Isoproterenol (ISO), a beta agonist, causes hyperpolarization of coronary smooth muscle cells via an increase in K+ conductance. This hyperpolarization may cause the coronary vasorelaxation by decreasing the cytoplasmic Ca2+ concentration. It is well known that the activation of beta adrenoreceptors stimulates the adenylate cyclase activity, and the resulting K+ channel phosphorylation by cAMP-dependent protein kinase may be responsible for ISO-induced increase in K+ channel activity. However, it is not clear whether the increase in K+ channel activity by ISO is exclusively due to the activation of adenylate cyclase or not.

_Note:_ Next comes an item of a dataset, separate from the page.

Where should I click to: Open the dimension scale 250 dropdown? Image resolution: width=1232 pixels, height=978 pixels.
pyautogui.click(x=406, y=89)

In this research, the effect of ISO on the isometric tension and the mechanism of ISO-induced K+ channel activation were investigated in various patch clamp conditions. The summarized results are as follows. ISO- and pinacidil induced vasorelaxation was significantly inhibited by the application of TEA or by increasing the external K+ concentration. In the whole cell clamp mode, application of ISO increased K+ outward current, and this effect was completely eliminated by propranolol. In the cell-attached patch, application of ISO or forskolin increased Ca(2+)-activated K+ channel activity. Application of ISO to the bath in the outside-out patches or GTP in the inside-out patches stimulated Ca(2+)-activated K+ channels. From the above results, both A-kinase dependent channel phosphorylation and direct GTP-binding protein mediated effect might be responsible for the the activation of Ca(2+)-activated K+ channel by ISO in rabbit coronary smooth muscle cells. And this K+ channel activation also contributes to the ISO-induced vasorelaxation.